The idea of perfection; but in relation to what?
A lack thereof.
There is, in human perception and experience, all manner and magnitude of what we might describe as
adverse information; to some degree recognition of discomfort, fear, and pain are essential survival tools. And given how many lives that made it through how many days over the course of how many years, we can expect that the basic idea of a
lack of this alarming, threatening, even painful and harmful data input should be possible did eventually occur to someone.
But in this we are considering a question of comfort; the idea of perfection seems to require some additional value assessment. If I mention a small sculpture called
Bison Licking Insect Bite, part of what is fascinating is that it is adapted from a broken spear-thrower, and maybe most days I might overlook a very basic point about what this relic represents: A simple expression would have to do with when humans or their ancestors developed a comparative idea of broken and whole, or recognize healing insofar as what is broken can be made whole, or at least functional, again.
Among modern humans, we often recognize explicitly that nothing is perfect, and if we consider the rise of human thought and function, we might think of a moment akin to disappointment, recognition that something is not whole while wishing it was. Compared to this wish for completion compared to what is incomplete, the prospect of perfection seems nearly an inevitable thought.

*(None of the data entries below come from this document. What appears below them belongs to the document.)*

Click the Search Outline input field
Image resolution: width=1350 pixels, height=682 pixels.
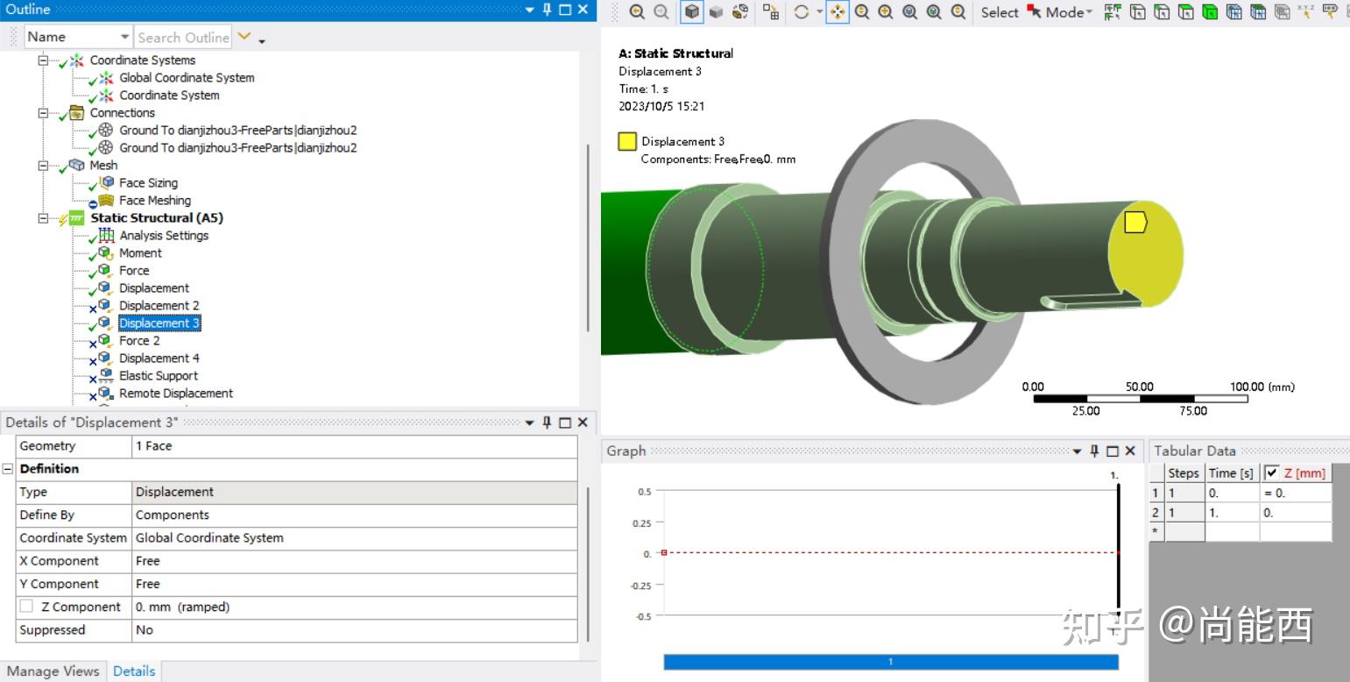coord(183,37)
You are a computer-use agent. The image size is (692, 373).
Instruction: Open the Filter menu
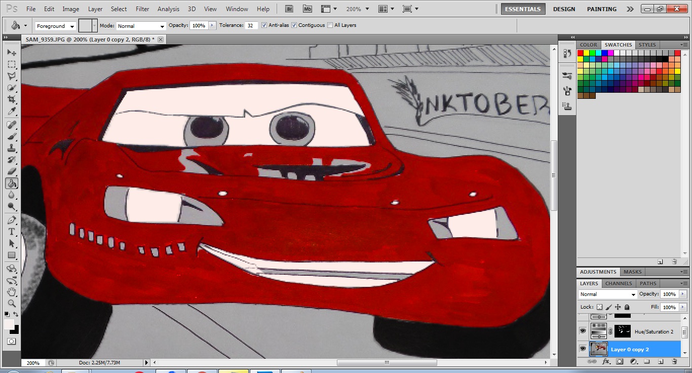[x=142, y=9]
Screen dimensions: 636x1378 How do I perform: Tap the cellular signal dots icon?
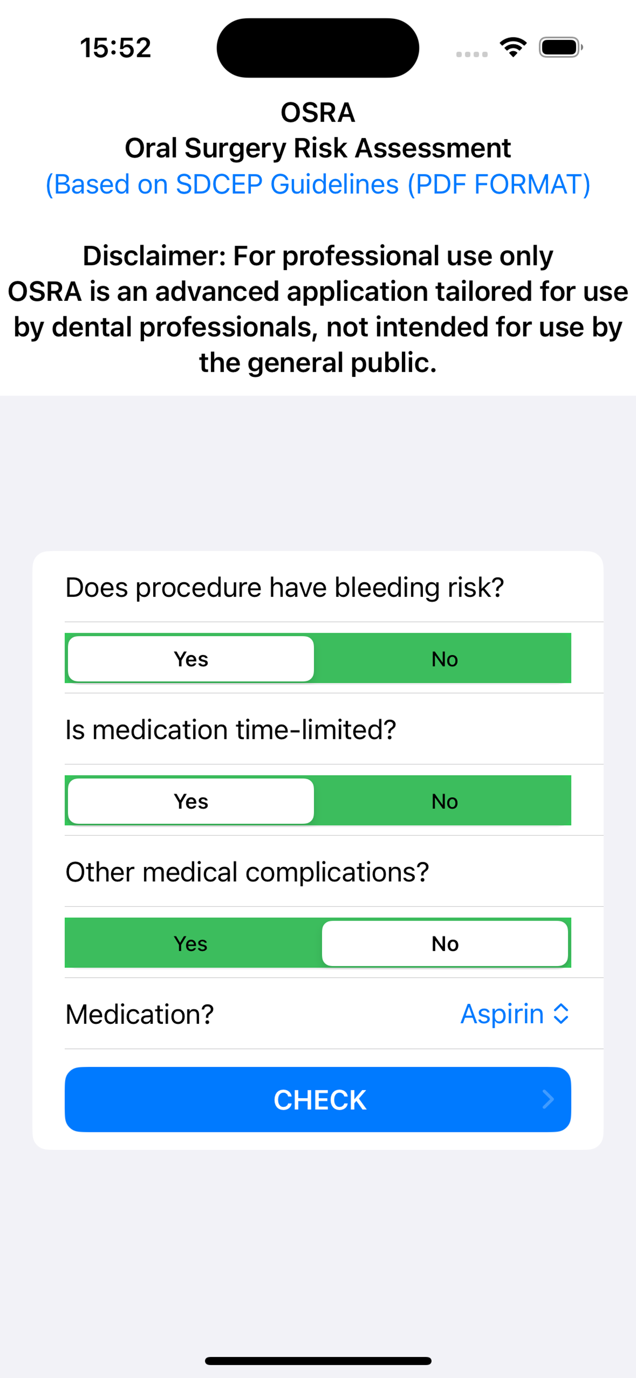click(471, 54)
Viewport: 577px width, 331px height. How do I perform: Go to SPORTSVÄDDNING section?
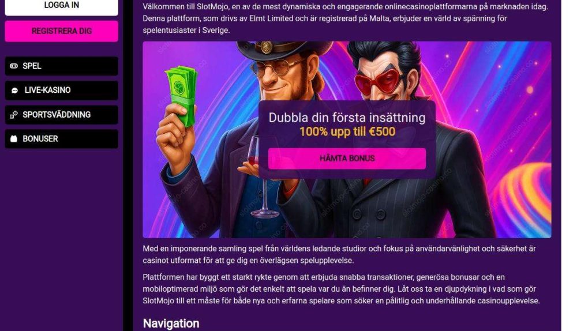62,115
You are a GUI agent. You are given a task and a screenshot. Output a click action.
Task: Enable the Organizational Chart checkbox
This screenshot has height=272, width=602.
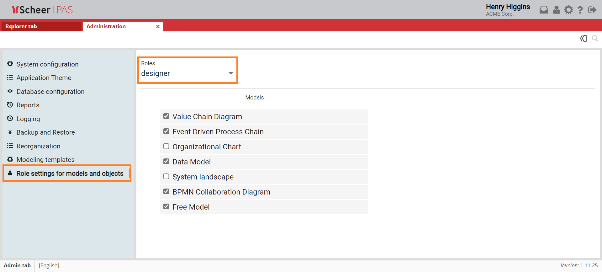point(166,147)
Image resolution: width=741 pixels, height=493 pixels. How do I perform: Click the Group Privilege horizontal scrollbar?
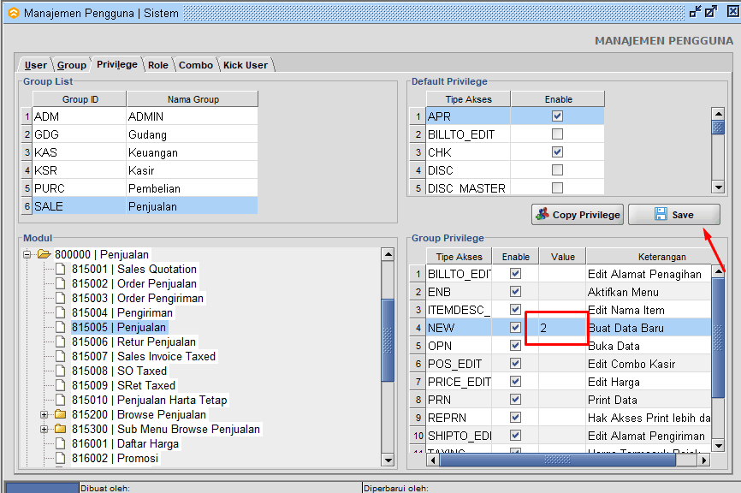[556, 460]
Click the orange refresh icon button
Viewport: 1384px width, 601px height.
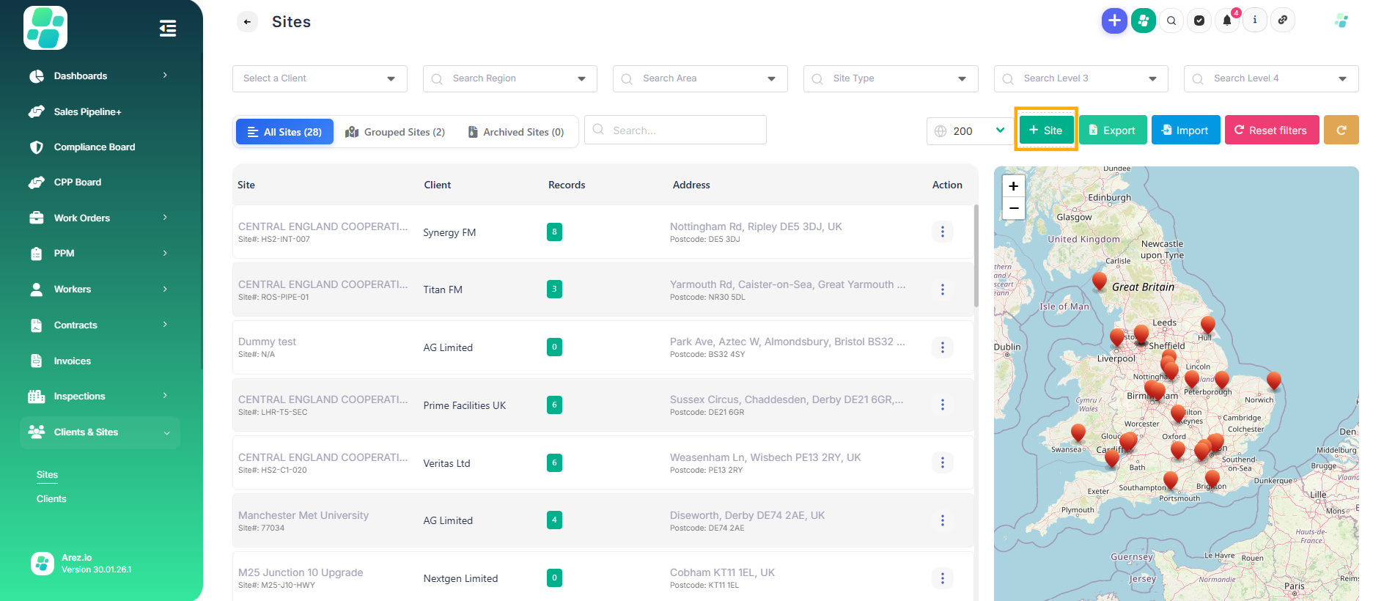[1341, 130]
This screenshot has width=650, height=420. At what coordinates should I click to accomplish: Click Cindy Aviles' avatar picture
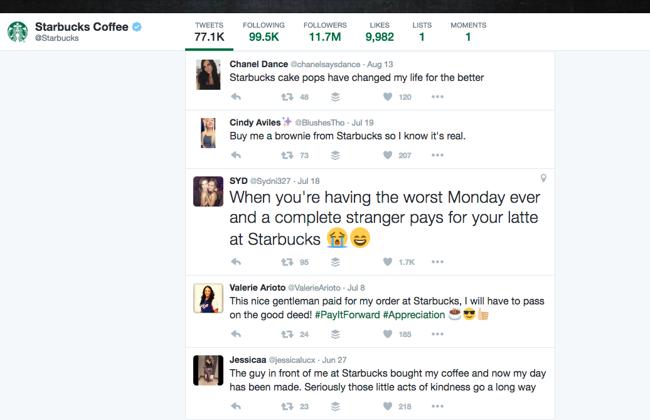(208, 133)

And, honestly, at what point in human development did it occur that someone asked, "What's wrong?" and someone else answered, "Everything!" And if, at the advent of writing, some took the time to record their disappointment about how their lives were going, that can't
really have been when such existential comparisons first arose in human conscience. Was there never an adolescent at Göbekli Tepe who would rather have been out hunting instead of putting holes in aunty's skull in order to hang it from the ceiling? And if, sometime between someone in Botswana, seventy thousand years ago, believing that
taking the red pill burning the red arrowheads would keep the snakes away, and someone in southeastern Anatolia drilling skulls to hang them from the ceiling for reasons that probably made a good deal of sense in their moment sixty thousand years later, someone had said, "Y'know, I feel like we've sort of lost our way, here, gotten away from the essence of what we're doing," it would have been extraor―... oh, right. Anyway, somewhere between a limbic experience of making noise and fire to scare the snakes away, or drilling skulls for reasons we might describe as significantly more neocortical, it seems clear that not simply had the focus changed, but also the underlying context.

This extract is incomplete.